Switch every "GUI agent" in the entries below to "desktop assistant", and write the entries out again with nothing else changed.

start Material for the task

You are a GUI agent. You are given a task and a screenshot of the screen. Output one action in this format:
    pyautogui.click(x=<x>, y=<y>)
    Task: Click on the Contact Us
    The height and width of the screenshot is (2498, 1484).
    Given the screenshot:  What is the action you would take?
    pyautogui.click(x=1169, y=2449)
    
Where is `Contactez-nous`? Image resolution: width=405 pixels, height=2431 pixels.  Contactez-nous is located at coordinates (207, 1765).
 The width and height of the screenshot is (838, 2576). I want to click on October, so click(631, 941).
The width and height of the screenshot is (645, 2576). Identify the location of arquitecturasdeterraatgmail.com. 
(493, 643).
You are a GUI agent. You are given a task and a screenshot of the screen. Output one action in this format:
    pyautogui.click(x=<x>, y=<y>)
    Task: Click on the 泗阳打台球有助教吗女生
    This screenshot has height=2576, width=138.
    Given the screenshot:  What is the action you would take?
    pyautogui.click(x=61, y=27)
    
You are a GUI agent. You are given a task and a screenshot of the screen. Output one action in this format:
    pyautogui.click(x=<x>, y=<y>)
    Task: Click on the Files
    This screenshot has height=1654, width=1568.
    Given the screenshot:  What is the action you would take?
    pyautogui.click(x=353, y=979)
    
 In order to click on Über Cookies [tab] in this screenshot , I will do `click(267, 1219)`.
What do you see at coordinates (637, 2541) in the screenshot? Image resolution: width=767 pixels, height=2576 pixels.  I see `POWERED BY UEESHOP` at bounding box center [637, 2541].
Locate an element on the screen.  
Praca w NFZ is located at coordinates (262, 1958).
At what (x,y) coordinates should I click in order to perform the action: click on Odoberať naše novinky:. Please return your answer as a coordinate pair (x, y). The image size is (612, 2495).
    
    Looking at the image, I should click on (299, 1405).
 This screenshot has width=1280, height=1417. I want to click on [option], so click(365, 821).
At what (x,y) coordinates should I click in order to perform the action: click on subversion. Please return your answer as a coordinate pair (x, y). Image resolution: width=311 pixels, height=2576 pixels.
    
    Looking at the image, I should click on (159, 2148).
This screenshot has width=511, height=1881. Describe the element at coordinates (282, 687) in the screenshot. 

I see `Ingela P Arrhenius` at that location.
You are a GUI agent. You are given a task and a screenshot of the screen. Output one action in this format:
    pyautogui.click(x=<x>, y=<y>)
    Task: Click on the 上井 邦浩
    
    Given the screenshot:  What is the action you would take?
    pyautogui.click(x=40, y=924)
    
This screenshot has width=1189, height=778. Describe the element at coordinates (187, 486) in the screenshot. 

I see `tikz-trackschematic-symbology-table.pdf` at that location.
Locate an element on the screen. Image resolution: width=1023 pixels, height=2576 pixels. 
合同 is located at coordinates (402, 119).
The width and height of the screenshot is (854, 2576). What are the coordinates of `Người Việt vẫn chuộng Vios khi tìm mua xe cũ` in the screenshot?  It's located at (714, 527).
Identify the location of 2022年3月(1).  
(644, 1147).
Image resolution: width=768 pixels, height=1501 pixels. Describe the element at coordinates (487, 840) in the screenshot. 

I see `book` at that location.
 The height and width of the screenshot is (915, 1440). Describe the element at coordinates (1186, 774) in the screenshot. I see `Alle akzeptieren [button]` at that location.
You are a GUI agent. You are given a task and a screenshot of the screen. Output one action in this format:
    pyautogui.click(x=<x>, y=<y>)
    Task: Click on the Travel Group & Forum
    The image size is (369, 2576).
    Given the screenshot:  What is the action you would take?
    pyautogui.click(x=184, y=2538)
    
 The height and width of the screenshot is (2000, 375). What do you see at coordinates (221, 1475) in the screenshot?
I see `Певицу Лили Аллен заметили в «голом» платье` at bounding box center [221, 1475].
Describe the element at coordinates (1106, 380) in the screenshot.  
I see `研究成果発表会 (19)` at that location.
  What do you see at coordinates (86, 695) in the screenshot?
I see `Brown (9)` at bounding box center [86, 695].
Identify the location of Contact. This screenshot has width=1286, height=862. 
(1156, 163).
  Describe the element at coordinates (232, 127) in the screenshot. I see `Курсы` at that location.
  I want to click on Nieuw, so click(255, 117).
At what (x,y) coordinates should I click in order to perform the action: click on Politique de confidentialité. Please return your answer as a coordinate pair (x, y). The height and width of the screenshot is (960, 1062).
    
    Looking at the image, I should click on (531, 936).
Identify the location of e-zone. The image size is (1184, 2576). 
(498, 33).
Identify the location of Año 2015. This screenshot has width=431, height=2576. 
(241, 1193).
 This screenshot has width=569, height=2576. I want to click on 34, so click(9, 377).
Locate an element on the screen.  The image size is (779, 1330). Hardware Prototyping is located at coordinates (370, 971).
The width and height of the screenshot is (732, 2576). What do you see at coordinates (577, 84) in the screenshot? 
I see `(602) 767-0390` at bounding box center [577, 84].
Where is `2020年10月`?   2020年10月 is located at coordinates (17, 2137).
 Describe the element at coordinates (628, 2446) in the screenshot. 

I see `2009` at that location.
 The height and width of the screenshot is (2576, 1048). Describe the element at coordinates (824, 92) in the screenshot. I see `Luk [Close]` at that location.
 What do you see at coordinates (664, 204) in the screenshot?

end Material for the task

Exercise result:
You are a desktop assistant. You are given a task and a screenshot of the screen. Output one action in this format:
    pyautogui.click(x=<x>, y=<y>)
    Task: Click on the Contact Us
    The height and width of the screenshot is (2498, 1484).
    Given the screenshot:  What is the action you would take?
    pyautogui.click(x=1169, y=2449)
    
Where is `Contactez-nous`? Image resolution: width=405 pixels, height=2431 pixels.  Contactez-nous is located at coordinates (207, 1765).
 The width and height of the screenshot is (838, 2576). I want to click on October, so click(631, 941).
The width and height of the screenshot is (645, 2576). Identify the location of arquitecturasdeterraatgmail.com. 
(493, 643).
You are a desktop assistant. You are given a task and a screenshot of the screen. Output one action in this format:
    pyautogui.click(x=<x>, y=<y>)
    Task: Click on the 泗阳打台球有助教吗女生
    This screenshot has height=2576, width=138.
    Given the screenshot:  What is the action you would take?
    pyautogui.click(x=61, y=27)
    
You are a desktop assistant. You are given a task and a screenshot of the screen. Output one action in this format:
    pyautogui.click(x=<x>, y=<y>)
    Task: Click on the Files
    This screenshot has height=1654, width=1568.
    Given the screenshot:  What is the action you would take?
    pyautogui.click(x=353, y=979)
    
 In order to click on Über Cookies [tab] in this screenshot , I will do `click(267, 1219)`.
What do you see at coordinates (637, 2541) in the screenshot? Image resolution: width=767 pixels, height=2576 pixels.  I see `POWERED BY UEESHOP` at bounding box center [637, 2541].
Locate an element on the screen.  
Praca w NFZ is located at coordinates (262, 1958).
At what (x,y) coordinates should I click in order to perform the action: click on Odoberať naše novinky:. Please return your answer as a coordinate pair (x, y). The image size is (612, 2495).
    
    Looking at the image, I should click on (299, 1405).
 This screenshot has width=1280, height=1417. I want to click on [option], so click(365, 821).
At what (x,y) coordinates should I click in order to perform the action: click on subversion. Please return your answer as a coordinate pair (x, y). Image resolution: width=311 pixels, height=2576 pixels.
    
    Looking at the image, I should click on (159, 2148).
This screenshot has width=511, height=1881. Describe the element at coordinates (282, 687) in the screenshot. 

I see `Ingela P Arrhenius` at that location.
You are a desktop assistant. You are given a task and a screenshot of the screen. Output one action in this format:
    pyautogui.click(x=<x>, y=<y>)
    Task: Click on the 上井 邦浩
    
    Given the screenshot:  What is the action you would take?
    pyautogui.click(x=40, y=924)
    
This screenshot has width=1189, height=778. Describe the element at coordinates (187, 486) in the screenshot. 

I see `tikz-trackschematic-symbology-table.pdf` at that location.
Locate an element on the screen. Image resolution: width=1023 pixels, height=2576 pixels. 
合同 is located at coordinates (402, 119).
The width and height of the screenshot is (854, 2576). What are the coordinates of `Người Việt vẫn chuộng Vios khi tìm mua xe cũ` in the screenshot?  It's located at (714, 527).
Identify the location of 2022年3月(1).  
(644, 1147).
Image resolution: width=768 pixels, height=1501 pixels. Describe the element at coordinates (487, 840) in the screenshot. 

I see `book` at that location.
 The height and width of the screenshot is (915, 1440). Describe the element at coordinates (1186, 774) in the screenshot. I see `Alle akzeptieren [button]` at that location.
You are a desktop assistant. You are given a task and a screenshot of the screen. Output one action in this format:
    pyautogui.click(x=<x>, y=<y>)
    Task: Click on the Travel Group & Forum
    The image size is (369, 2576).
    Given the screenshot:  What is the action you would take?
    pyautogui.click(x=184, y=2538)
    
 The height and width of the screenshot is (2000, 375). What do you see at coordinates (221, 1475) in the screenshot?
I see `Певицу Лили Аллен заметили в «голом» платье` at bounding box center [221, 1475].
Describe the element at coordinates (1106, 380) in the screenshot.  
I see `研究成果発表会 (19)` at that location.
  What do you see at coordinates (86, 695) in the screenshot?
I see `Brown (9)` at bounding box center [86, 695].
Identify the location of Contact. This screenshot has width=1286, height=862. 
(1156, 163).
  Describe the element at coordinates (232, 127) in the screenshot. I see `Курсы` at that location.
  I want to click on Nieuw, so click(255, 117).
At what (x,y) coordinates should I click in order to perform the action: click on Politique de confidentialité. Please return your answer as a coordinate pair (x, y). The height and width of the screenshot is (960, 1062).
    
    Looking at the image, I should click on (531, 936).
Identify the location of e-zone. The image size is (1184, 2576). 
(498, 33).
Identify the location of Año 2015. This screenshot has width=431, height=2576. 
(241, 1193).
 This screenshot has width=569, height=2576. I want to click on 34, so click(9, 377).
Locate an element on the screen.  The image size is (779, 1330). Hardware Prototyping is located at coordinates (370, 971).
The width and height of the screenshot is (732, 2576). What do you see at coordinates (577, 84) in the screenshot? 
I see `(602) 767-0390` at bounding box center [577, 84].
Where is `2020年10月`?   2020年10月 is located at coordinates (17, 2137).
 Describe the element at coordinates (628, 2446) in the screenshot. 

I see `2009` at that location.
 The height and width of the screenshot is (2576, 1048). Describe the element at coordinates (824, 92) in the screenshot. I see `Luk [Close]` at that location.
 What do you see at coordinates (664, 204) in the screenshot?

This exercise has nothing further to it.